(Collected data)
---+---
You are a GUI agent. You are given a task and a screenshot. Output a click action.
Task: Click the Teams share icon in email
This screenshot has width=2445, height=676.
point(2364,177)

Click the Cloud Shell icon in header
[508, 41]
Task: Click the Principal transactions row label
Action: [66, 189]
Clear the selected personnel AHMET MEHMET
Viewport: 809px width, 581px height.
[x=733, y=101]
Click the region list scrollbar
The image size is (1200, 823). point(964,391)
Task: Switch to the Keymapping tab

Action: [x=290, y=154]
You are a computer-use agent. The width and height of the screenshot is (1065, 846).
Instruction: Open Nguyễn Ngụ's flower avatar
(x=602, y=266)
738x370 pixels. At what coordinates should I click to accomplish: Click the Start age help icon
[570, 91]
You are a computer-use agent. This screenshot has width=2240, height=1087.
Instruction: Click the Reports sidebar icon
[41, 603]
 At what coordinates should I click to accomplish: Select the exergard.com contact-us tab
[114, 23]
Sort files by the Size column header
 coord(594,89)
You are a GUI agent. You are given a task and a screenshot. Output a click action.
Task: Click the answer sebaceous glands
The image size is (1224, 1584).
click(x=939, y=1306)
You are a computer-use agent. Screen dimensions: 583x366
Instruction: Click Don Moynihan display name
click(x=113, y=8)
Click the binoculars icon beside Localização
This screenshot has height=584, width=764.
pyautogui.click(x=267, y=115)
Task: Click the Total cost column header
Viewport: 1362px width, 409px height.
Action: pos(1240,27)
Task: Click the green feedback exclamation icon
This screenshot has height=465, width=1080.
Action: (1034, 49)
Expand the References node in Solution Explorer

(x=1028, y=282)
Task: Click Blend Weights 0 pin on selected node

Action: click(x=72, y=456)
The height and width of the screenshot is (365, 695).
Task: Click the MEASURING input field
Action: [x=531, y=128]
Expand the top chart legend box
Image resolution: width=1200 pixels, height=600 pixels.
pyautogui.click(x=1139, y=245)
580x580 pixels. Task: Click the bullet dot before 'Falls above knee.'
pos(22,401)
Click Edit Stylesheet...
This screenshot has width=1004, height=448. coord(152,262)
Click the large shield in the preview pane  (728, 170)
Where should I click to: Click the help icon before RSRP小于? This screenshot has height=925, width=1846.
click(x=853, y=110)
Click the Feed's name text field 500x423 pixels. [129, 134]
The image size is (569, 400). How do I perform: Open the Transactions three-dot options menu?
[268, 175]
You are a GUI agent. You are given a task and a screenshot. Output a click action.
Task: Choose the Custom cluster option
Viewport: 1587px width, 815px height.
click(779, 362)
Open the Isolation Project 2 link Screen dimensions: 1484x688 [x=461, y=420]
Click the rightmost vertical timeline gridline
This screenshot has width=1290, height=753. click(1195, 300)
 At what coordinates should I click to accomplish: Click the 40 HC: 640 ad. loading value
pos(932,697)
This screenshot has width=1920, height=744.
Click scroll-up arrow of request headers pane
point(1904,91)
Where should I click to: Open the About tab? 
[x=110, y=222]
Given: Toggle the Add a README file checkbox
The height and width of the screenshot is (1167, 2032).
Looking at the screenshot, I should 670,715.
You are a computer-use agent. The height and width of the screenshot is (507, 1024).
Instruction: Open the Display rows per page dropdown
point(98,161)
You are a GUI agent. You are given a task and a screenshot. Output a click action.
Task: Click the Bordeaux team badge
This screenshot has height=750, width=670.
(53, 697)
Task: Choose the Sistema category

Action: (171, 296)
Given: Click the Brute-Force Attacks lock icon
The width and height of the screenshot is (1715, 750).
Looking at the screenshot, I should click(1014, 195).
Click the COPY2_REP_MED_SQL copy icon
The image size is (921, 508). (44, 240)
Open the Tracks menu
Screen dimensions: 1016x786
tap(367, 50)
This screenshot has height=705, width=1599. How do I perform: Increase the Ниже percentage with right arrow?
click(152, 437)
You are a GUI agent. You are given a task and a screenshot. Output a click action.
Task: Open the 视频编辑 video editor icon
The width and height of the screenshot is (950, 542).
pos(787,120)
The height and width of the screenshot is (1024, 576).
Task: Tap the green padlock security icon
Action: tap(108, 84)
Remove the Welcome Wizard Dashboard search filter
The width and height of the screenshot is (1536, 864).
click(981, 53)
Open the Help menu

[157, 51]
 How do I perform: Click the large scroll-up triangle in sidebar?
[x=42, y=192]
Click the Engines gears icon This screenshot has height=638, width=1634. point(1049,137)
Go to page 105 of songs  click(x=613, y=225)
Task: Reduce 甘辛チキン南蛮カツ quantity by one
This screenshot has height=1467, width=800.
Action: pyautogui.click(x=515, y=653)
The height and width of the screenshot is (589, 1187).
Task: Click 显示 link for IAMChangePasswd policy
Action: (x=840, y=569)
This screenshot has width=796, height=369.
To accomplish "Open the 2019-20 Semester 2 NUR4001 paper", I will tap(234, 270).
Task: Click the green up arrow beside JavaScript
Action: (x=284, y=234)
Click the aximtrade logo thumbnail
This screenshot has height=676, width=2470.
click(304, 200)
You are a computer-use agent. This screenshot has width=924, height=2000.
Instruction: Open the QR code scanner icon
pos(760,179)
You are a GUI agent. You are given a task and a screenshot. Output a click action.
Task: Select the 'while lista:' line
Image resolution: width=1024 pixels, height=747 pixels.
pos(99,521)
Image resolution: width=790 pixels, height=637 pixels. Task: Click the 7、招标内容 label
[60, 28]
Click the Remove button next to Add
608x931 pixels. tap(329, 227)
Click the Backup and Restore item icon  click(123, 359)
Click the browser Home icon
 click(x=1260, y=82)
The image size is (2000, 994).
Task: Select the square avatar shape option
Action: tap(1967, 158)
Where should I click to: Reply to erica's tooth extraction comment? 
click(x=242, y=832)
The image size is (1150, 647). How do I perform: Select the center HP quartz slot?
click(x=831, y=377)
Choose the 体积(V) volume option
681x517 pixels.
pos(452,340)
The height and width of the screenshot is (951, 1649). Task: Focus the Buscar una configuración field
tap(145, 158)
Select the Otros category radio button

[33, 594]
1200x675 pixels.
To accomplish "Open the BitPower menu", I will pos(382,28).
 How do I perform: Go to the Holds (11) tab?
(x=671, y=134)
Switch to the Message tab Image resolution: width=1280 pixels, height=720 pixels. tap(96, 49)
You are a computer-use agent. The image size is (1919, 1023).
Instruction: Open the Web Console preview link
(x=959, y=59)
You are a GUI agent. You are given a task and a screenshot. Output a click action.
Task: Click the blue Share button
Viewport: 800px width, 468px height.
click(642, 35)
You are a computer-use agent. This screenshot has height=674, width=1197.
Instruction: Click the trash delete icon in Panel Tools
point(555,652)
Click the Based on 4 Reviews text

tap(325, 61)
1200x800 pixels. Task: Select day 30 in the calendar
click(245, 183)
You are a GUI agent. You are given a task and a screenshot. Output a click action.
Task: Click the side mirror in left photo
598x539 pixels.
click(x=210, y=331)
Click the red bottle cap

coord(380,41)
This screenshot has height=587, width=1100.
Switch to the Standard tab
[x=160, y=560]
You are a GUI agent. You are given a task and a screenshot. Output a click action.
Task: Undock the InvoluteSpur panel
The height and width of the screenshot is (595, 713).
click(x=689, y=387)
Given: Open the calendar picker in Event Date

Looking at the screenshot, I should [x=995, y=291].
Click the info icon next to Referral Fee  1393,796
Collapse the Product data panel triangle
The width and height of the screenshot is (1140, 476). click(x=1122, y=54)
---+---
▸ Task brief:
Once you have read the records above, output each of them verbatim.

▸ Reply:
You are a GUI agent. You are given a task and a screenshot. Output a click action.
Task: Click the Teams share icon in email
This screenshot has width=2445, height=676.
point(2364,177)

Click the Cloud Shell icon in header
[508, 41]
Task: Click the Principal transactions row label
Action: [66, 189]
Clear the selected personnel AHMET MEHMET
Viewport: 809px width, 581px height.
[x=733, y=101]
Click the region list scrollbar
The image size is (1200, 823). point(964,391)
Task: Switch to the Keymapping tab

Action: [x=290, y=154]
You are a computer-use agent. The width and height of the screenshot is (1065, 846).
Instruction: Open Nguyễn Ngụ's flower avatar
(x=602, y=266)
738x370 pixels. At what coordinates should I click to accomplish: Click the Start age help icon
[570, 91]
You are a computer-use agent. This screenshot has width=2240, height=1087.
Instruction: Click the Reports sidebar icon
[41, 603]
 At what coordinates should I click to accomplish: Select the exergard.com contact-us tab
[114, 23]
Sort files by the Size column header
 coord(594,89)
You are a GUI agent. You are given a task and a screenshot. Output a click action.
Task: Click the answer sebaceous glands
The image size is (1224, 1584).
click(x=939, y=1306)
You are a computer-use agent. Screen dimensions: 583x366
Instruction: Click Don Moynihan display name
click(x=113, y=8)
Click the binoculars icon beside Localização
This screenshot has height=584, width=764.
pyautogui.click(x=267, y=115)
Task: Click the Total cost column header
Viewport: 1362px width, 409px height.
Action: pos(1240,27)
Task: Click the green feedback exclamation icon
This screenshot has height=465, width=1080.
Action: (1034, 49)
Expand the References node in Solution Explorer

(x=1028, y=282)
Task: Click Blend Weights 0 pin on selected node

Action: click(x=72, y=456)
The height and width of the screenshot is (365, 695).
Task: Click the MEASURING input field
Action: [x=531, y=128]
Expand the top chart legend box
Image resolution: width=1200 pixels, height=600 pixels.
pyautogui.click(x=1139, y=245)
580x580 pixels. Task: Click the bullet dot before 'Falls above knee.'
pos(22,401)
Click Edit Stylesheet...
This screenshot has width=1004, height=448. coord(152,262)
Click the large shield in the preview pane  (728, 170)
Where should I click to: Click the help icon before RSRP小于? This screenshot has height=925, width=1846.
click(x=853, y=110)
Click the Feed's name text field 500x423 pixels. [129, 134]
The image size is (569, 400). How do I perform: Open the Transactions three-dot options menu?
[268, 175]
You are a GUI agent. You are given a task and a screenshot. Output a click action.
Task: Choose the Custom cluster option
Viewport: 1587px width, 815px height.
click(779, 362)
Open the Isolation Project 2 link Screen dimensions: 1484x688 [x=461, y=420]
Click the rightmost vertical timeline gridline
This screenshot has width=1290, height=753. click(1195, 300)
 At what coordinates should I click to accomplish: Click the 40 HC: 640 ad. loading value
pos(932,697)
This screenshot has width=1920, height=744.
Click scroll-up arrow of request headers pane
point(1904,91)
Where should I click to: Open the About tab? 
[x=110, y=222]
Given: Toggle the Add a README file checkbox
The height and width of the screenshot is (1167, 2032).
Looking at the screenshot, I should 670,715.
You are a computer-use agent. The height and width of the screenshot is (507, 1024).
Instruction: Open the Display rows per page dropdown
point(98,161)
You are a GUI agent. You are given a task and a screenshot. Output a click action.
Task: Click the Bordeaux team badge
This screenshot has height=750, width=670.
(53, 697)
Task: Choose the Sistema category

Action: (171, 296)
Given: Click the Brute-Force Attacks lock icon
The width and height of the screenshot is (1715, 750).
Looking at the screenshot, I should click(1014, 195).
Click the COPY2_REP_MED_SQL copy icon
The image size is (921, 508). (44, 240)
Open the Tracks menu
Screen dimensions: 1016x786
tap(367, 50)
This screenshot has height=705, width=1599. How do I perform: Increase the Ниже percentage with right arrow?
click(152, 437)
You are a GUI agent. You are given a task and a screenshot. Output a click action.
Task: Open the 视频编辑 video editor icon
The width and height of the screenshot is (950, 542).
pos(787,120)
The height and width of the screenshot is (1024, 576).
Task: Tap the green padlock security icon
Action: tap(108, 84)
Remove the Welcome Wizard Dashboard search filter
The width and height of the screenshot is (1536, 864).
click(981, 53)
Open the Help menu

[157, 51]
 How do I perform: Click the large scroll-up triangle in sidebar?
[x=42, y=192]
Click the Engines gears icon This screenshot has height=638, width=1634. point(1049,137)
Go to page 105 of songs  click(x=613, y=225)
Task: Reduce 甘辛チキン南蛮カツ quantity by one
This screenshot has height=1467, width=800.
Action: pyautogui.click(x=515, y=653)
The height and width of the screenshot is (589, 1187).
Task: Click 显示 link for IAMChangePasswd policy
Action: (x=840, y=569)
This screenshot has width=796, height=369.
To accomplish "Open the 2019-20 Semester 2 NUR4001 paper", I will tap(234, 270).
Task: Click the green up arrow beside JavaScript
Action: (x=284, y=234)
Click the aximtrade logo thumbnail
This screenshot has height=676, width=2470.
click(304, 200)
You are a computer-use agent. This screenshot has width=924, height=2000.
Instruction: Open the QR code scanner icon
pos(760,179)
You are a GUI agent. You are given a task and a screenshot. Output a click action.
Task: Select the 'while lista:' line
Image resolution: width=1024 pixels, height=747 pixels.
pos(99,521)
Image resolution: width=790 pixels, height=637 pixels. Task: Click the 7、招标内容 label
[60, 28]
Click the Remove button next to Add
608x931 pixels. tap(329, 227)
Click the Backup and Restore item icon  click(123, 359)
Click the browser Home icon
 click(x=1260, y=82)
The image size is (2000, 994).
Task: Select the square avatar shape option
Action: tap(1967, 158)
Where should I click to: Reply to erica's tooth extraction comment? 
click(x=242, y=832)
The image size is (1150, 647). How do I perform: Select the center HP quartz slot?
click(x=831, y=377)
Choose the 体积(V) volume option
681x517 pixels.
pos(452,340)
The height and width of the screenshot is (951, 1649). Task: Focus the Buscar una configuración field
tap(145, 158)
Select the Otros category radio button

[33, 594]
1200x675 pixels.
To accomplish "Open the BitPower menu", I will pos(382,28).
 How do I perform: Go to the Holds (11) tab?
(x=671, y=134)
Switch to the Message tab Image resolution: width=1280 pixels, height=720 pixels. tap(96, 49)
You are a computer-use agent. The image size is (1919, 1023).
Instruction: Open the Web Console preview link
(x=959, y=59)
You are a GUI agent. You are given a task and a screenshot. Output a click action.
Task: Click the blue Share button
Viewport: 800px width, 468px height.
click(642, 35)
You are a computer-use agent. This screenshot has height=674, width=1197.
Instruction: Click the trash delete icon in Panel Tools
point(555,652)
Click the Based on 4 Reviews text

tap(325, 61)
1200x800 pixels. Task: Select day 30 in the calendar
click(245, 183)
You are a GUI agent. You are given a task and a screenshot. Output a click action.
Task: Click the side mirror in left photo
598x539 pixels.
click(x=210, y=331)
Click the red bottle cap

coord(380,41)
This screenshot has height=587, width=1100.
Switch to the Standard tab
[x=160, y=560]
You are a GUI agent. You are given a task and a screenshot. Output a click action.
Task: Undock the InvoluteSpur panel
The height and width of the screenshot is (595, 713).
click(x=689, y=387)
Given: Open the calendar picker in Event Date

Looking at the screenshot, I should [x=995, y=291].
Click the info icon next to Referral Fee  1393,796
Collapse the Product data panel triangle
The width and height of the screenshot is (1140, 476). click(x=1122, y=54)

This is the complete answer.